Among the entries below, find the lines that contain the string "accomplish". State only how many there are.

◆ **EXERCISE MATERIALS**:
>>>>

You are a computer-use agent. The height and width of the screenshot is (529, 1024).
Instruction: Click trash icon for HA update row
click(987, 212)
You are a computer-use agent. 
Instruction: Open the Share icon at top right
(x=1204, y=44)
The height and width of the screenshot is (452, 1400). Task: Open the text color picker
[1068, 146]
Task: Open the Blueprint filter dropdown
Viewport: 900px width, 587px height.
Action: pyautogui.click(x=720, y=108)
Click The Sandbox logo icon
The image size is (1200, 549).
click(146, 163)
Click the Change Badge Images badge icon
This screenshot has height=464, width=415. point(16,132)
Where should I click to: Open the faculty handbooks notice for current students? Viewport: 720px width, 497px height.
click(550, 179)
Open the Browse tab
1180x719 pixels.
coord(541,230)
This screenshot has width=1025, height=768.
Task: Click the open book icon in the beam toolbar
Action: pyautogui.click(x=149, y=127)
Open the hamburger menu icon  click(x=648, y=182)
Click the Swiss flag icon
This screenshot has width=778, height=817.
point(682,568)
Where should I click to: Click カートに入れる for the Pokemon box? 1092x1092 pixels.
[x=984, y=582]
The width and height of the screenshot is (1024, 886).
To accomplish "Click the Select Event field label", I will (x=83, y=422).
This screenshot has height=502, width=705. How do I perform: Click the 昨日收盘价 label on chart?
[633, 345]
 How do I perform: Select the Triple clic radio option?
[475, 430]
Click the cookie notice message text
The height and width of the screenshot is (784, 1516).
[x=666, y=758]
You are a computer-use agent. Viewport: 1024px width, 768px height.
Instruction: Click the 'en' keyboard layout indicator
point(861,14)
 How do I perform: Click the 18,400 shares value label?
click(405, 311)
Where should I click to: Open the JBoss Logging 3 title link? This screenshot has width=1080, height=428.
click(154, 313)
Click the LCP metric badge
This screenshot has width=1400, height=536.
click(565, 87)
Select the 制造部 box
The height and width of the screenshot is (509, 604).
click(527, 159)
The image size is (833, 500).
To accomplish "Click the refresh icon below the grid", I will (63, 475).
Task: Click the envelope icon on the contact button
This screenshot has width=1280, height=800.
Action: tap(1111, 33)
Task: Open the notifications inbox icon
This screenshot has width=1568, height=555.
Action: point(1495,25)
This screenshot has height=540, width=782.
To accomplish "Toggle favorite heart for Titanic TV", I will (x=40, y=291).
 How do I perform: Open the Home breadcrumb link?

<<<<

◆ **SOLUTION**: 3